1 Haziran 2011 Çarşamba

Ben ne dediğimi biliyor muyum? (3)





AMA NE YAPACAĞIMI BİLİYORUM

Yeni şarkı yolda biraz daha yürümemi sağlıyor. Bugün işe gitmedim. Yarın da galiba gitmeyeceğim. Öğle rakısının çökeltisi nöronlarıma oturmuş durumda. Kasabanın çarşısı ve sokakları güneyle kuzey arasındaki farkın giderek azaldığını gösteriyor. Çöpleri dışarı atan teyzeler amcalar, öğrenciler. Zengin kasabalaıların hızla dış kasabaya göç ettiklerini, geriye sadece birazparalılar, kıtkanaatleri bıraktığı ortada. Kıtkanaatler garip bir tür. Mahallemdekiler gibiler.
Ama öbür kaşarlar bir gün mahalleme de gelecekler biliyorum. Orayı da değştirecekler. Biraz dışarıda ve korunaklı diye ağızlarını sulandırdığına adım gibi eminim.

Nolur tanıdık görmeyeyim. "Hah, bilmem neabi ve abla. Oh geçip gittiler.” Şu vapurdaki kız değil mi?” “Aa kavgacı o çocuk büyümüş de takım elbise giyiyor.”

Derlenen Malzeme:

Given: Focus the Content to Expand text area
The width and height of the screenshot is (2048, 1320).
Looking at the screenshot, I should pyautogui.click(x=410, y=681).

Hedefler:
[1] Kasaba yazısına göre yazan kişi bugün nereye gitmemiş?
[2] Kasaba yazısında "Yeni şarkı yolda" ile başlayıp "adım gibi eminim." ile biten kısmı olduğu gibi alıntılayın.
[3] Kasaba yazısını, son cümlesinden sonra kaldığı yerden devam ettirin.
Derlenen malzemeye hiç gerek yok.

Görev Yanıtları:
[1] İşe gitmemiş.

[2]
Yeni şarkı yolda biraz daha yürümemi sağlıyor. Bugün işe gitmedim. Yarın da galiba gitmeyeceğim. Öğle rakısının çökeltisi nöronlarıma oturmuş durumda. Kasabanın çarşısı ve sokakları güneyle kuzey arasındaki farkın giderek azaldığını gösteriyor. Çöpleri dışarı atan teyzeler amcalar, öğrenciler. Zengin kasabalaıların hızla dış kasabaya göç ettiklerini, geriye sadece birazparalılar, kıtkanaatleri bıraktığı ortada. Kıtkanaatler garip bir tür. Mahallemdekiler gibiler.
Ama öbür kaşarlar bir gün mahalleme de gelecekler biliyorum. Orayı da değştirecekler. Biraz dışarıda ve korunaklı diye ağızlarını sulandırdığına adım gibi eminim.

[3]
Şehrin ışıkları hala bir takım aralardan göz kırpıyor. Kırmızı ojeli tırnakları ve rastgele yırtılmış kıyafetiyle çağırıyor.
“Aahh.” “Nooldu?” “Tırnağın battı hayvan.” Şehri de savuşturdum aferin bana. Şimdi 5-10 dakika da olsa bir tek ona katlanabilirim.
Amaçlar koyup götünü kaldırmayanlarla dolu ortalık. Kimse kırılmasın diye verilen sözler, gerçek olmayan kavgalar. Gerçek bir kavga istiyorum diyorum. Çocukken sanki dışarıda yeterince oynanmamış gibiyim. “Yok lan sürekli oynadım.” Bu başka birşey. Bir aşama, eşik belki. Avutuyorum kendimi. Belki tam da kapana sıkıştığım yer. Birşeylere inanıyorum. Başka dünyaya diyen tanıdııklarımın çoğunun amaçlarının görkeminin altında bilerek ve bilmeden' kaldıklarını gördükçe küçülüyorum.
Eskiden bir zamanlar kardeşimle ilk gençliğimizde televizyonda açıklama yapan kocagöğüslü kadınların, jölelisaçlıadamların ya da herhangi bir gerizekalının adına utanıp, televizyonun önünden kaçtığımız, kumanda olmadığı için “yaaaa” diyip, koşarak televizyonlu odayı terk ettimiz günler gibi. Belki de bu iyi birşey diyorum.
Çirkinhavuza gitmekten vazgeçiyorum. “Başka birşey yapmalıyım.” Ne dediğimi bilmiyorum ama ne yapacağımı biliyorum galiba. Biliyorum, yaklaşık 800 adım sonra deniz kenarındayım.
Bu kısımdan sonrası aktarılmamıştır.